On Thu, Nov 28, 2024 at 03:40:41PM +0800, Baolin Wang wrote:
> Add large folio support for tmpfs write and fallocate paths matching the
> same high order preference mechanism used in the iomap buffered IO path
> as used in __filemap_get_folio().
> 
> Add shmem_mapping_size_orders() to get a hint for the orders of the folio
> based on the file size which takes care of the mapping requirements.
> 
> Traditionally, tmpfs only supported PMD-sized large folios. However nowadays
> with other file systems supporting any sized large folios, and extending
> anonymous to support mTHP, we should not restrict tmpfs to allocating only
> PMD-sized large folios, making it more special. Instead, we should allow
> tmpfs can allocate any sized large folios.
> 
> Considering that tmpfs already has the 'huge=' option to control the PMD-sized
> large folios allocation, we can extend the 'huge=' option to allow any sized
> large folios. The semantics of the 'huge=' mount option are:
> 
> huge=never: no any sized large folios
> huge=always: any sized large folios
> huge=within_size: like 'always' but respect the i_size
> huge=advise: like 'always' if requested with madvise()
> 
> Note: for tmpfs mmap() faults, due to the lack of a write size hint, still
> allocate the PMD-sized huge folios if huge=always/within_size/advise is set.
> 
> Moreover, the 'deny' and 'force' testing options controlled by
> '/sys/kernel/mm/transparent_hugepage/shmem_enabled', still retain the same
> semantics.
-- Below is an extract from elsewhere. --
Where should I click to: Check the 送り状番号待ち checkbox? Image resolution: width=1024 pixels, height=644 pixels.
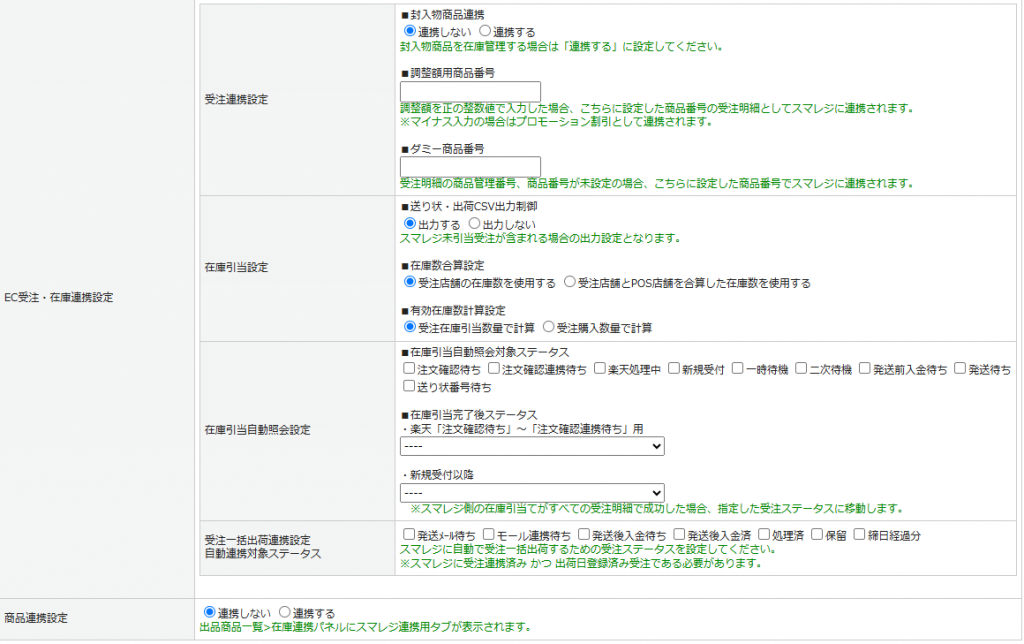[x=409, y=386]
The 'deny' can disable any sized large folios for tmpfs, while
> the 'force' can enable PMD sized large folios for tmpfs.
> 
> Co-developed-by: Daniel Gomez <da.gomez@samsung.com>
> Signed-off-by: Daniel Gomez <da.gomez@samsung.com>
> Signed-off-by: Baolin Wang <baolin.wang@linux.alibaba.com>

Hi,

This causes a huge regression in Intel iGPU texturing performance.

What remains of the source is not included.